#### Exercise details:
Quote the part of the material that opens with the line containing "Given: Click the Продлить путевку link" and closes with the line containing "click(x=47, y=65)", both included, word for word. Leave the pictures out.

··· Stored data

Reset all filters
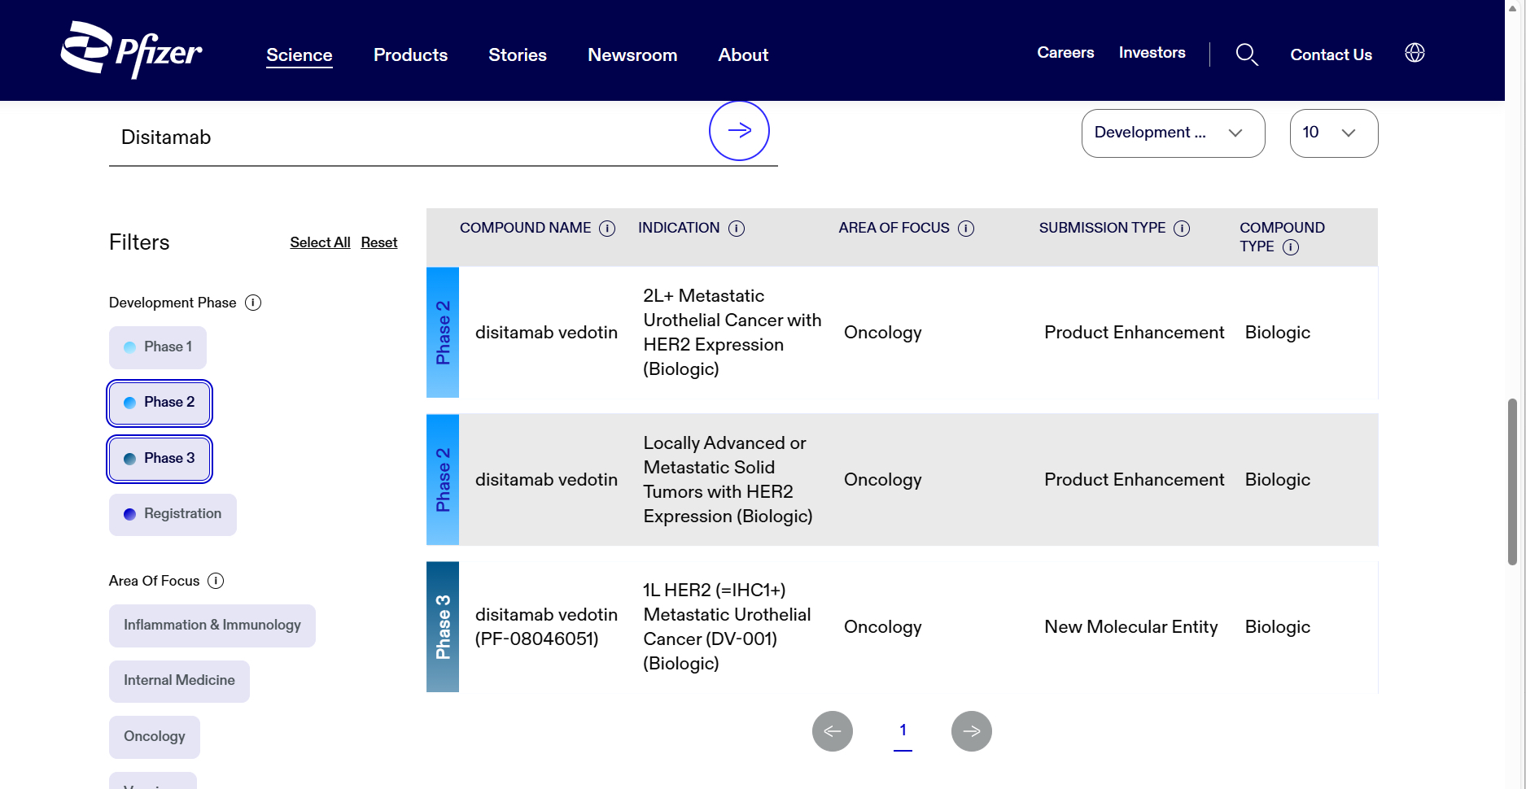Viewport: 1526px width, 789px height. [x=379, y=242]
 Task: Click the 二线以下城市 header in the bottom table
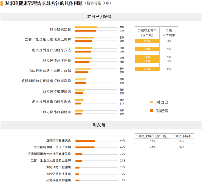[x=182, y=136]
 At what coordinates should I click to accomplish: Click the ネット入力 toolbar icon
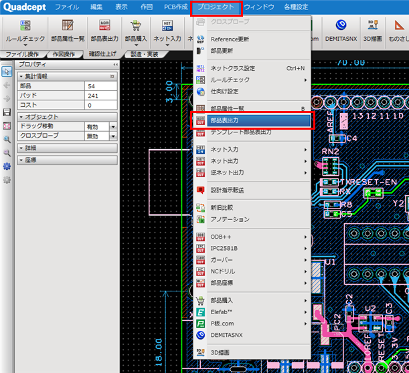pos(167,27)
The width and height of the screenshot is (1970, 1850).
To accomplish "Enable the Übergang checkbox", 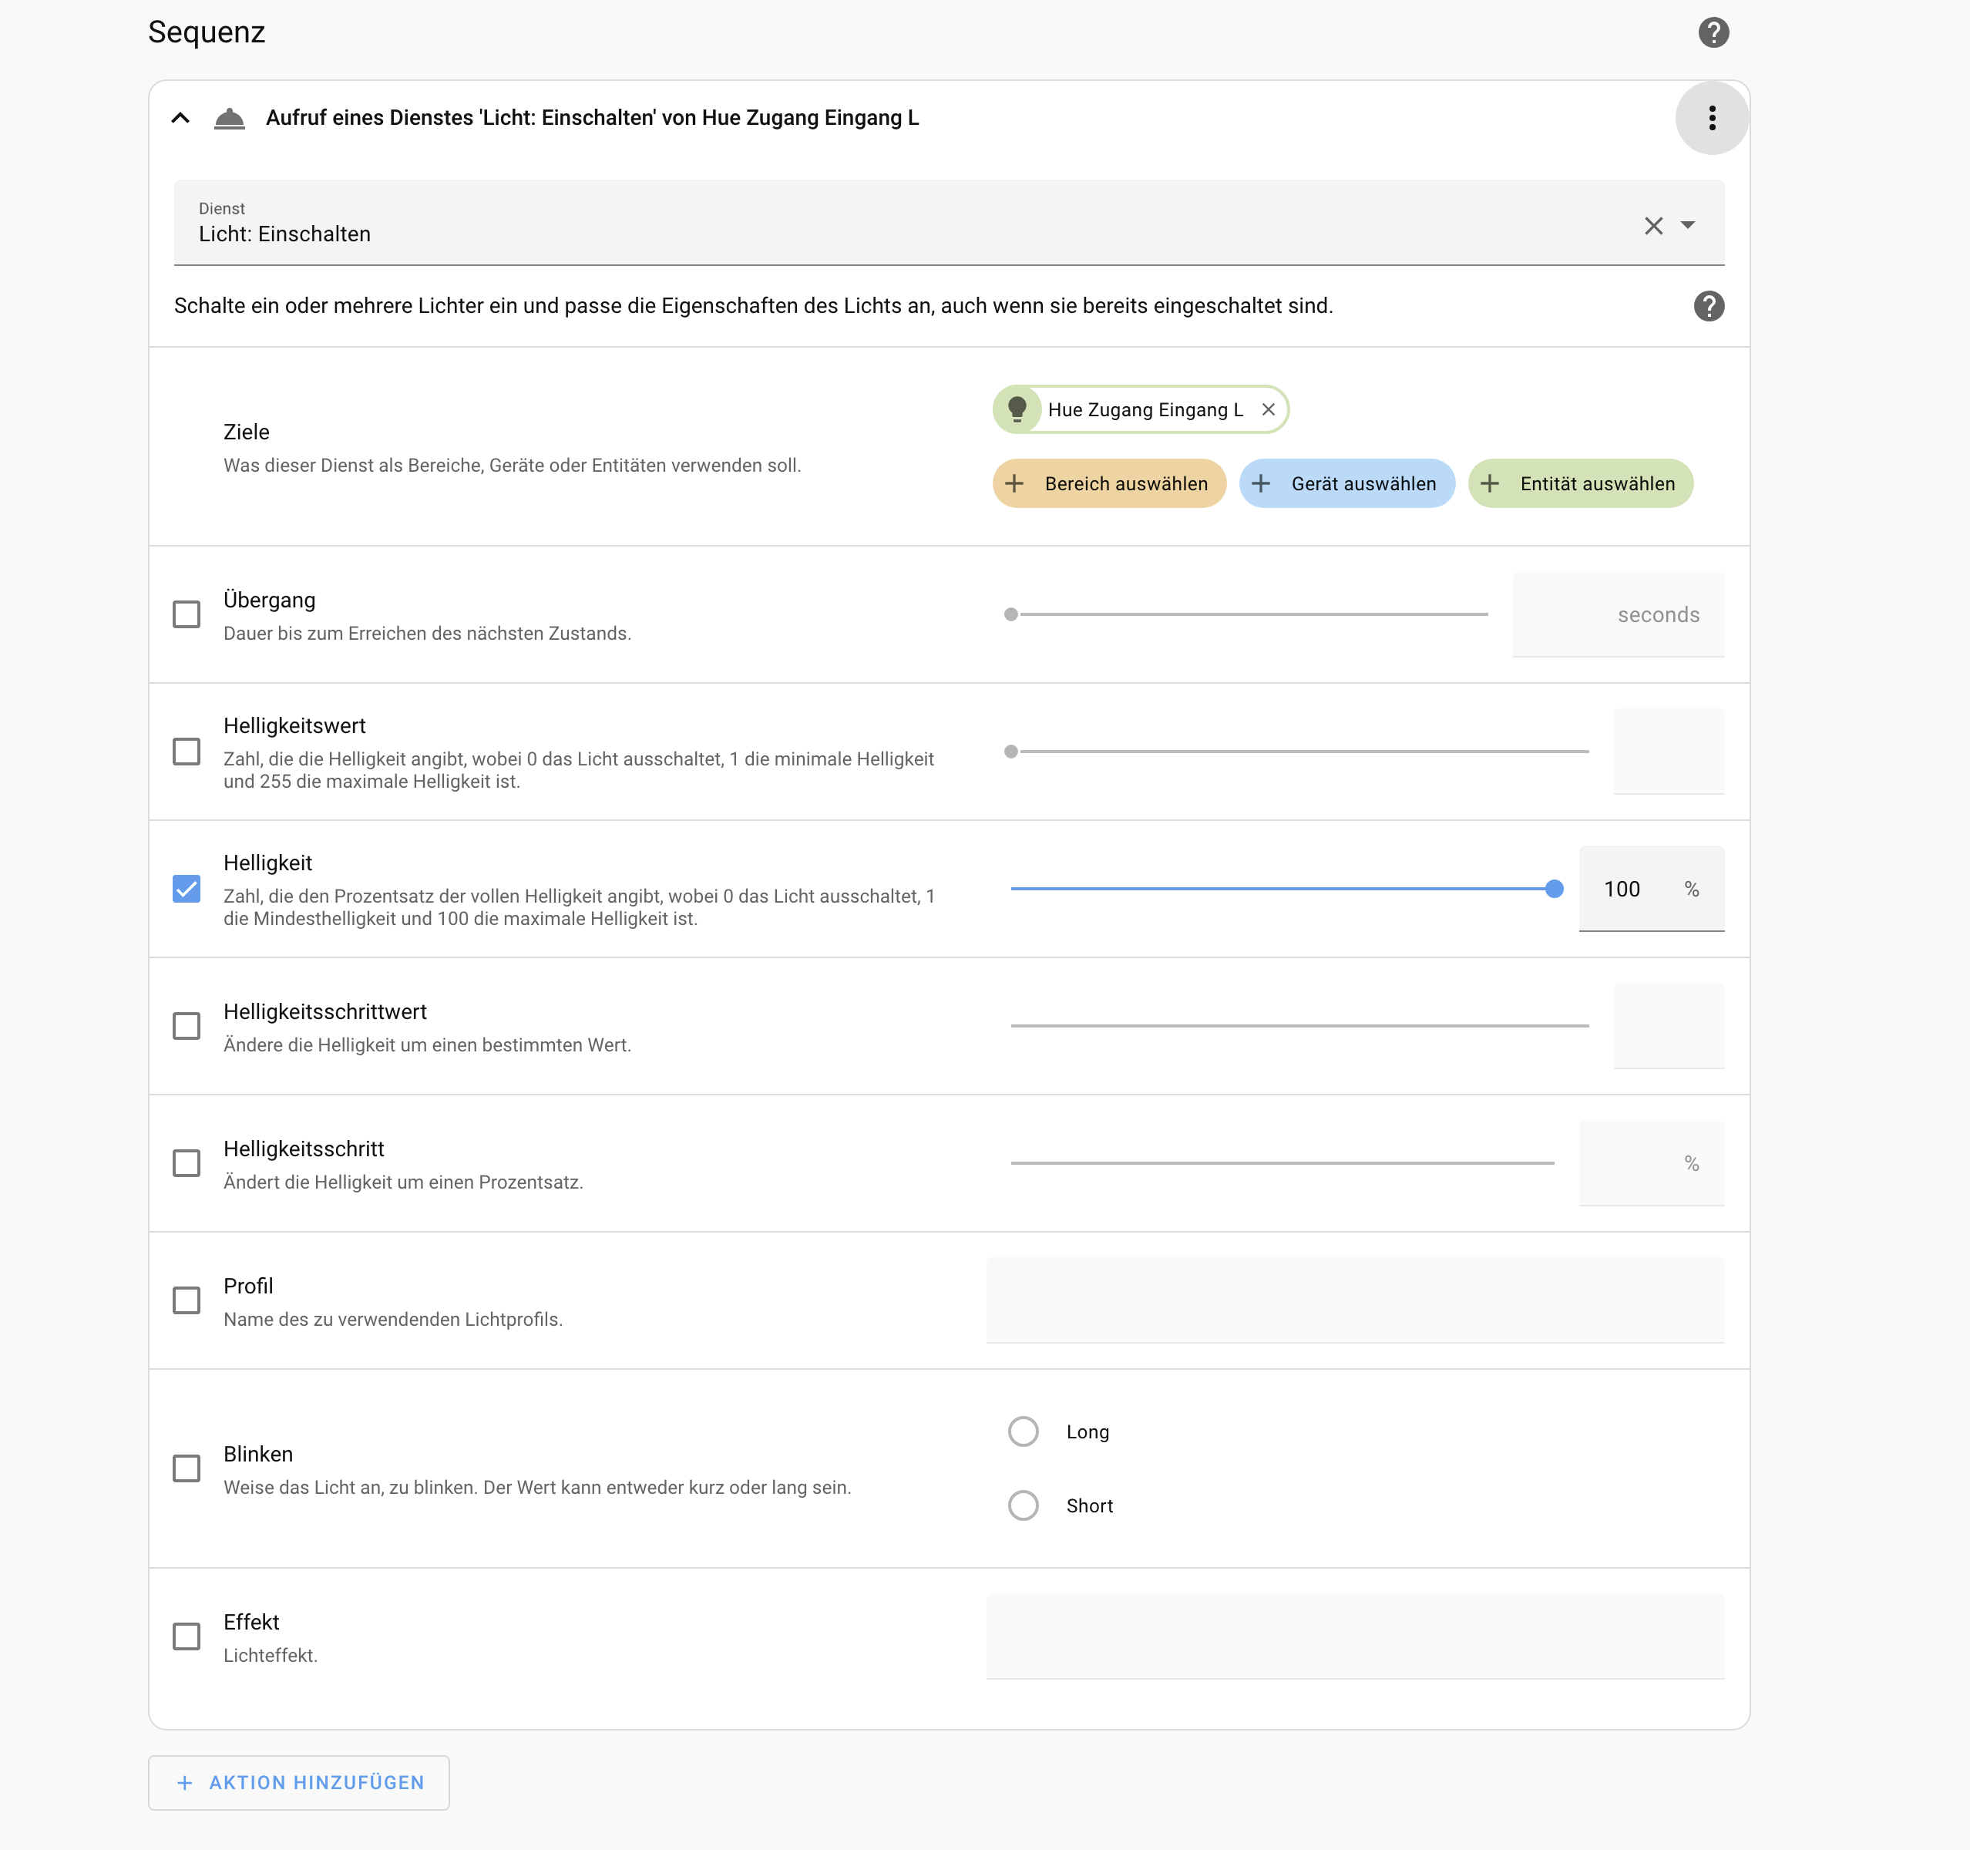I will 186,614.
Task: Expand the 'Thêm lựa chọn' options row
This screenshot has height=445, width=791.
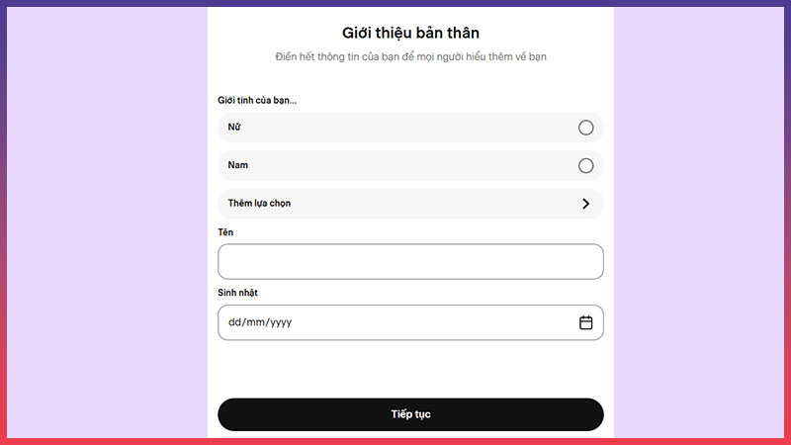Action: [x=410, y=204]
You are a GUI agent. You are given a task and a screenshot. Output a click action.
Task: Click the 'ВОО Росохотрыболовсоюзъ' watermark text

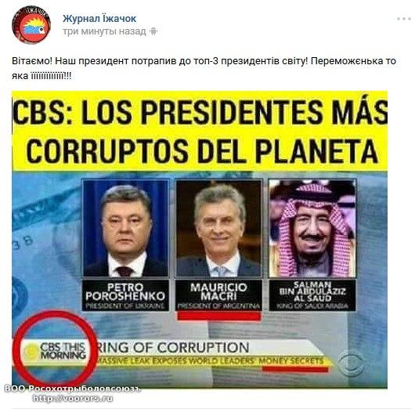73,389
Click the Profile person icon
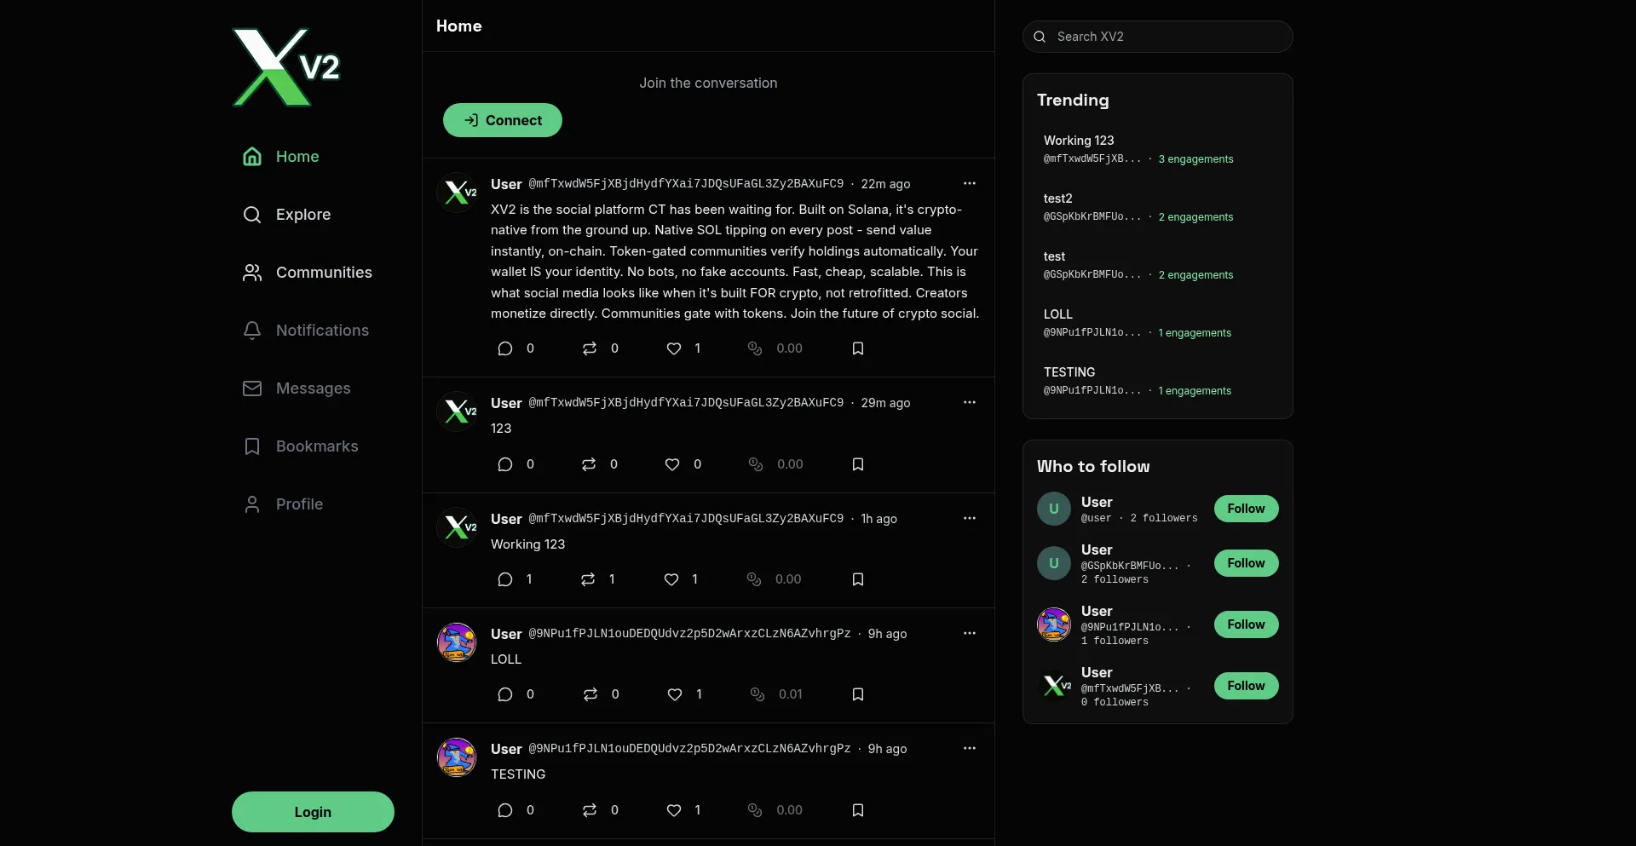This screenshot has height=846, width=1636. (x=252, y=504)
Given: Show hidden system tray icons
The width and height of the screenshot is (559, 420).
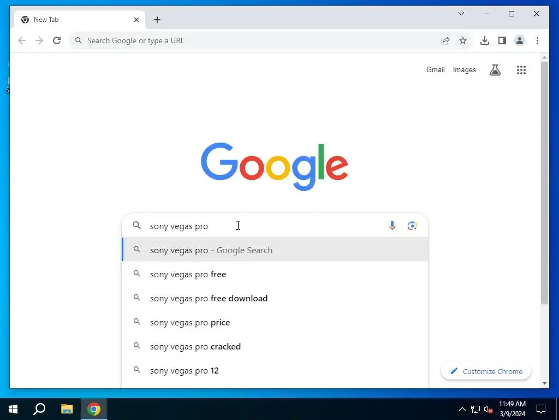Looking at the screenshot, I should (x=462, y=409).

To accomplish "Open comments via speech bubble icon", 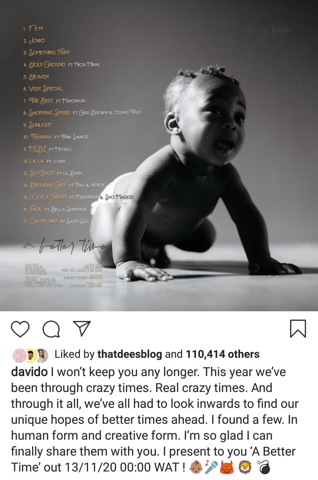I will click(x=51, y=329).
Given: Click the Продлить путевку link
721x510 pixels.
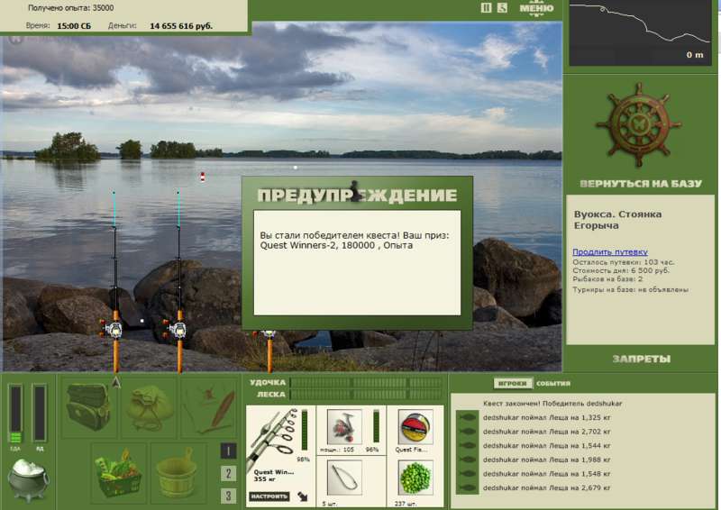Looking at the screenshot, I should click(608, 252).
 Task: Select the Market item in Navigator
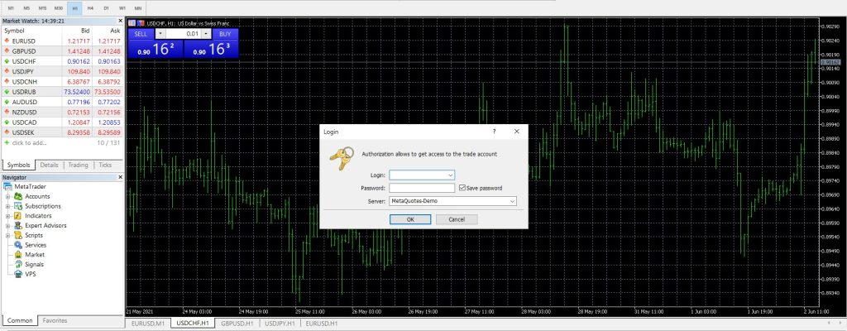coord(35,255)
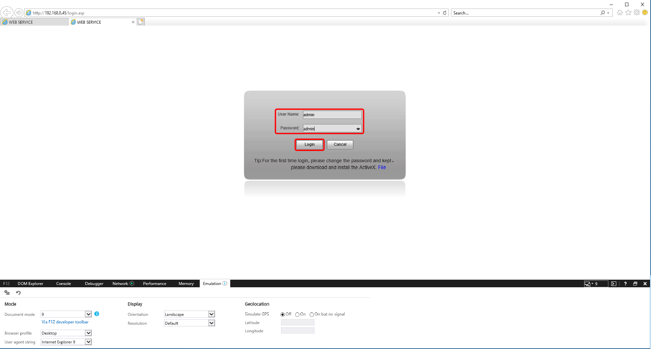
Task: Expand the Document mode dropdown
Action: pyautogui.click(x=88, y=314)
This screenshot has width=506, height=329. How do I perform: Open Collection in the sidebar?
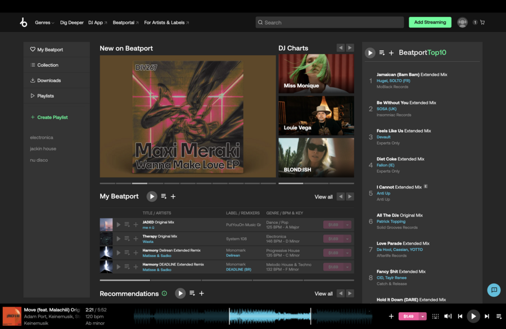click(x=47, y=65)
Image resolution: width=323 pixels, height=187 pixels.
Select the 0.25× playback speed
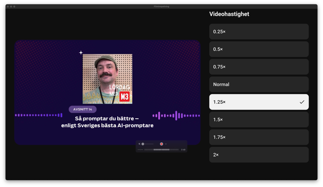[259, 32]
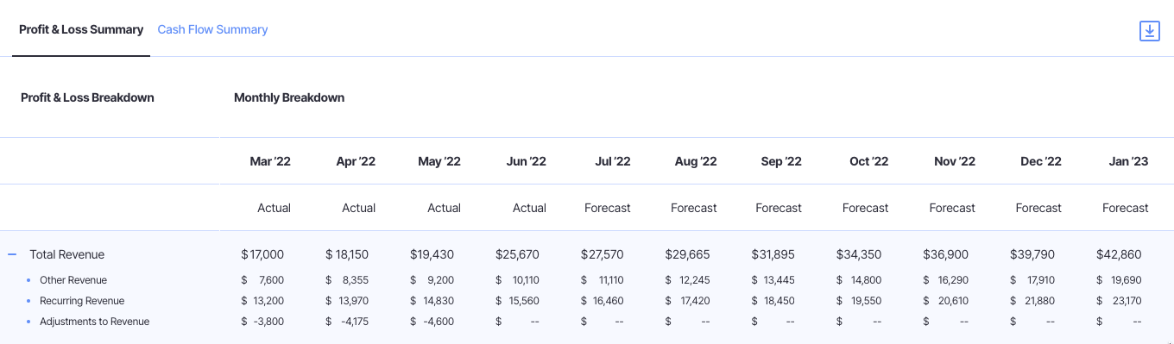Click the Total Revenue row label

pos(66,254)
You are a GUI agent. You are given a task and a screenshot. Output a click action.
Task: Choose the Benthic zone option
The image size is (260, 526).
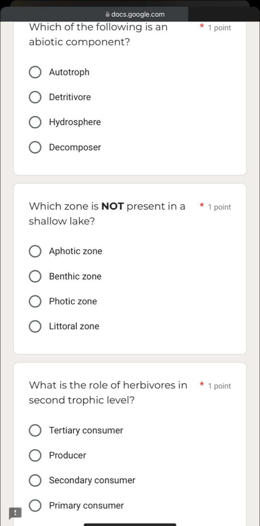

······

#### Solution for this exercise:
Given: Click the Продлить путевку link
721x510 pixels.
Looking at the screenshot, I should click(608, 252).
 Task: Select the Market item in Navigator
coord(35,255)
Task: Expand the Document mode dropdown
Action: pyautogui.click(x=88, y=314)
This screenshot has width=506, height=329. How do I perform: Open Collection in the sidebar?
click(x=47, y=65)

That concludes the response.